社会

ABEMA TIMES

2026年1月22日 12:15

メンズエステ美人局の被害に…実態は?100万円支払った当事者「パンツを下ろされて上から乗られ…」

メンズエステ美人局の被害に…実態は?100万円支払った当事者「パンツを下ろされて上から乗られ…」
広告
1

 2023年に施行された「不同意性交等罪」によって、同意がないまま性行為をした場合、処罰されることになった。しかし、その不同意を逆手に取り、いまメンズエステでの美人局が横行している。

【映像】セラピストが“本番行為”を提案する様子(実際のDM)

 メンズエステとは、女性セラピストが男性に対し、全身マッサージなどを行うリラクゼーションサロンのこと。

 被害者を救うはずが、悪用行為も横行する「性的同意」問題に、どう対処すればいいのか。
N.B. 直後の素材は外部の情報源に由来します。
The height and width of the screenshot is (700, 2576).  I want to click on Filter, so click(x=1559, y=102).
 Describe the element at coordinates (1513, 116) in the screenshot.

『ABEMA Prime』では、被害にあったという当事者、専門家と考えた。

■メンズエステで美人局被害に遭った当事者

ナカノさん

 ナカノさん(20代)は、SNSで知り合ったセラピストの女性から、事前に「いくら払うと本番ができるよ」と、裏オプションによる性的なサービスを持ちかけられていたそうだ。施術のためにマンションの1室を訪れた時も、「今回は本当にエステだけ受けに来た」と話したが、「私の方から気分が高まって誘いかけてもいいの?」と聞かれて、うやむやにしたと振り返る。

 そして、「だんだん向こうが過激になって、パンツを下ろされて上から乗られた。いわゆる本番行為があった」という。自分から触ってはおらず、一方的に迫られて本番行為に。すると突然、部屋に別の女性が入ってきて、その後オーナーと称する男が登場した。

 ナカノさんは、その時のやりとりを一部録音していた。「罰金になる。本番は100万〜300万円という相場がある」と話すオーナーに、ナカノさんは「僕は寝転がっただけ」と主張したが、「でも多分入れたのだろう。そもそも犯罪行為だ。例えば女の子に話を聞いたら、『無理やりやられた』。本当かもしれないし、ウソかもしれない。そういうのをやられたら、300万円になる」と迫られた。

 結局ナカノさんは、禁止行為への罰金として、100万円を支払わされたという。「『実刑になるからお金を払え』。犯罪を逆手にとって、うまいことだまし取れるようになってきている実態があるのではないか」。

 当時の状況を「恥ずかしながら、何度かメンズエステに行ったことがあった。中にはオプション代を払えば、施術以上のことがあるとのうわさがあり、実際に経験もした。今回はSNSでセラピストと個人的につながり、話をもらった。経験があった以上、『またあるかも』と淡い期待があった」と回想する。

■「弁護士を通した方がいいケースは多い」

清水祐太郎弁護士

 メンズエステや風俗店の実態、美人局被害にも詳しい清水祐太郎弁護士は、「本番をしていた場合は、売春防止法に違反する可能性がある。本番でなくても、手や体を密着させて性的行為があると、店側が風営法に問われる可能性がある」と説明する。

 類似事案も増えており、「美人局ではないにせよ、許されていない状態で体を触り、トラブルになる件数が、弊所だと昨年は250件くらいあった。数年前は100件弱だったが、一昨年あたりから徐々に増えている状況だ」という。

 事後対応については、「ナカノさんのように、向こうから全部されたケースは、『そもそも美人局じゃないか』と、何も支払わないと突っぱねることもある。ただ多くのトラブルは、ちょっと触ってしまった、本番までしてしまったということが多く、示談に至るケースも結構多い」のだそうだ。

 その場で支払うことで解決する場合もあるが、「悪質な店の場合、さらにカモにされる可能性もある。費用がかかってしまうデメリットはあるが、きちんと示談して、それ以上請求されないようにするためにも、弁護士を通した方がいいケースは多い」と話す。

■性的同意の4原則

メンズエステでの性的行為

 性的同意には4つの原則がある。NOと言える環境が整っている「非強制性」と、社会的地位や力関係に左右されない対等な関係の「対等性」、1つの行為への同意は他の行為への同意を意味せずその都度確認が必要(※いつでも「やめて」と言える)という「非継続性」、そしてその行為が「したい」という明確で積極的な同意がある「明確性」だ。

 カンニング竹山は「男女には風俗だけでなく、飲み会で出会うなど、いろいろな関係性がある。男女両方ともが笑顔で『やるか』と合意したパターンではなく、一方が口説いて『いいだろ?』と求めるのはやめておくのが一番いい」と提案する。

 ナカノさんは被害届を出さず、現在は消費者金融から借りたお金を返済しているという。「後からだと互いにメッセージもやりとりできない。警察に行っても、『行為以上のことがあったか』が論点になると、自分に罪がなくても、社会的地位に多少は傷が入る。もうメンズエステには行かない」。